I sometimes overshare my depressing thoughts, with random people. I probably should stop doing that, lol.
Gotta let the darkness shine.
Perfectly honest: I’ve said some things so cynical that I’ve caused kinda random people to be quite uncomfortable and I hate that.
Me in the shower realizing I misgendered someone again
I genuienly do not care and am not worried about my tendency to overshare.
If you can’t handle me at my oversharing, you don’t deserve to be my autistic hyperfixation.
For real. Just be yourself and fucking get over your infinite insecurity. Literally no one cares. Your personality probably isn’t that off-putting if people continue to voluntarily speak to you.

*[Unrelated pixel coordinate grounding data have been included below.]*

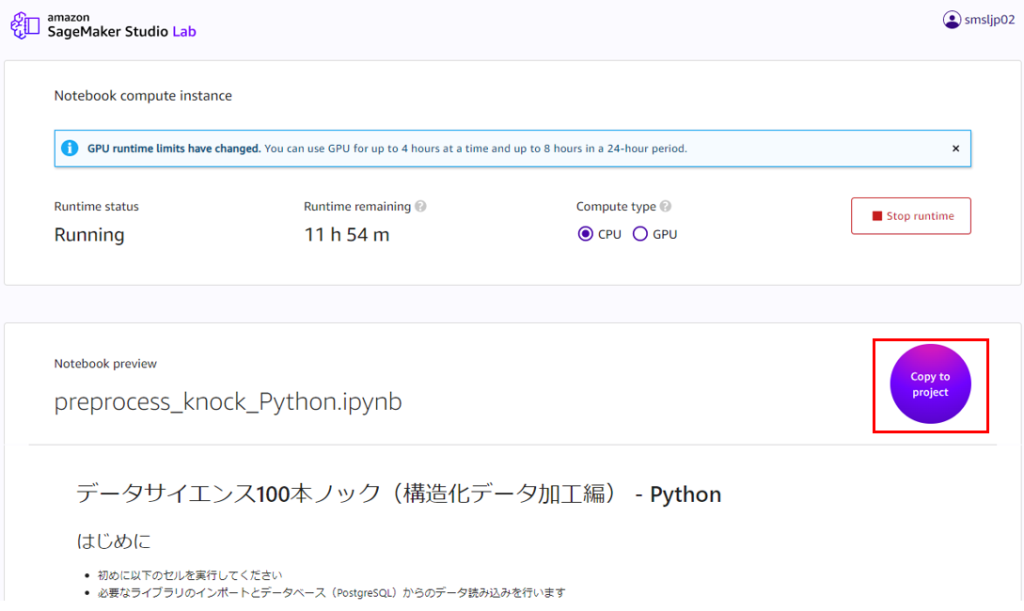Image resolution: width=1024 pixels, height=611 pixels.
Task: Click the Stop runtime button
Action: pos(910,215)
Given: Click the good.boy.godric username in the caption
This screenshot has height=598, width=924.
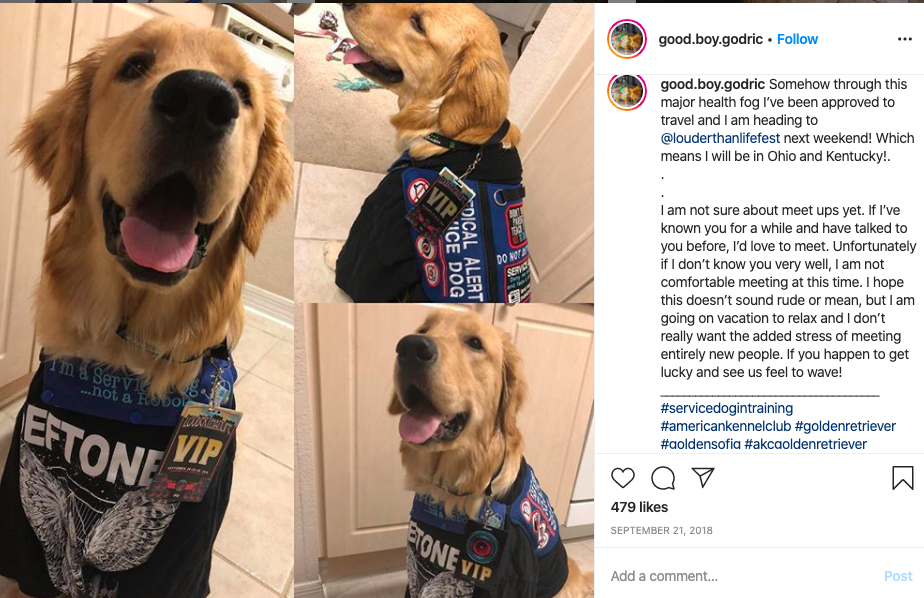Looking at the screenshot, I should pos(712,84).
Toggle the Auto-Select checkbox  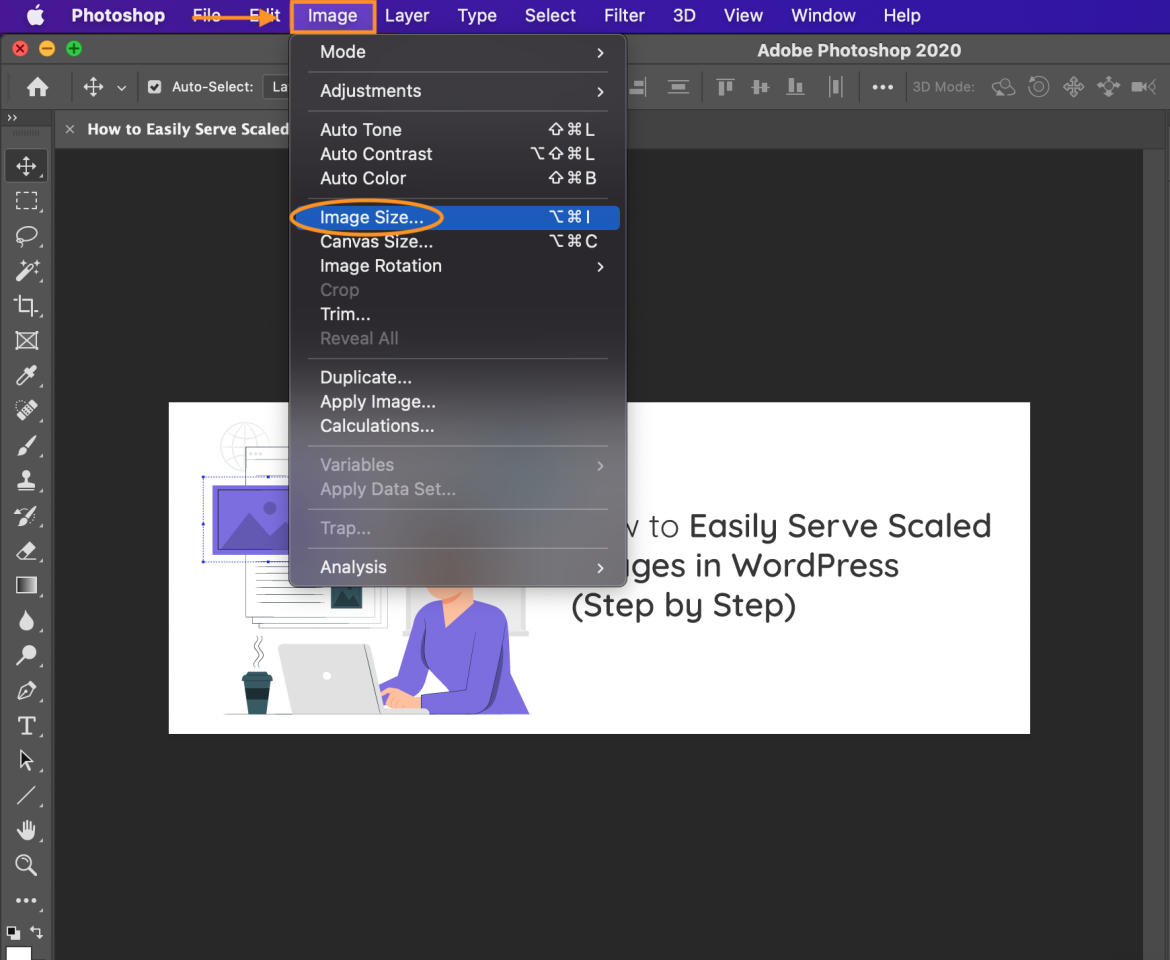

My memory sucks, so I rely on other people telling me my stories back to me, I’m using them as an archive.
🤣🤣🤣🤣
These days I think about past situations as little as possible. I used to be convinced you need to pick that shit apart in order to process it but I’m starting to think the opposite might be true.
Forgetting is second only to acceptance, yeah. Left to my own devices I’ll just fixate on the past, replaying the scenes and emotions over and over like that one Black Mirror episode.
I wish I didn’t spend so much of my time in the past.
I used to be the same. It starts with the conscious decision to remain focused on the present. Meditating also helps.
Thanks, that is genuinely nice to hear. Was there any particular type of meditation that worked for you?
Yea, embrace it. Think about the most ridiculous things you’ve ever heard other people say. Oh, you can only remember maybe 5? 10? Realize that the one dumb thing you said is most likely not on the list.
And if it is? Congratulations you made an imprint on someone else. You’ll be remembered.
I can remember way more than 5-10. :(
“This will surely fuck me over in some way I can’t predict.”
That’s a problem for future me to deal with.